Don thought he knew: she was a thirty-eight-year-old mother of two who did volunteer work during the day and only stripped at night to put food on the table. Yeah, okay. Uh-huh. I was convinced I knew strippers better than Don. After all, I was the one who went to a Vegas bachelor party for my friend John a few years back and saw, much to my horror, a girl named Phenomenon pour ginger ale through
her vajayjay and into John’s mouth. I was pretty sure she wasn’t wrapping up her gig at Nude Awakening to race home and put the kids to bed so she could finish her thesis on Chaucer.

“We should write that we like the outdoors,” I said, as we opened a blank page on the computer to write our BML (birth mother letter).

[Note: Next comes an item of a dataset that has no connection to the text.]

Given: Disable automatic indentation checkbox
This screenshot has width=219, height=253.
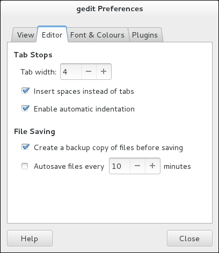Looking at the screenshot, I should (x=25, y=108).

“No. We’re not writing that,” Don argued. “We may as well say we’re Navy SEALs or circus clowns.” Don hates the outdoors. He likes big, dark hotel rooms, room service, and twenty-four-hour HGTV.

“Put down water-skiing!” I said.

He rolled his eyes. “You haven’t water-skied in twenty years.” He wasn’t wrong. But what version of “me” did I want the stripper to know? I mean, I do love water-skiing. That was the truth. So what if I hadn’t done it in a long . . .
long
time? Better than what Don wanted to put in the letter:

“Hello. My name is Donald. I’ve always been a movie buff and an avid reader. I love Jane Austen. And I don’t know how to throw overhand.”

“No way!” I argued. “May as well write ‘Your baby will be a class A nerd, destined to be stuffed in lockers and toilets.’ No. Even I wouldn’t give my baby to that.”

“At least it’s honest,” he defended his position.

“So? Are you trying to have a family or give a deposition?” I said, self-righteously.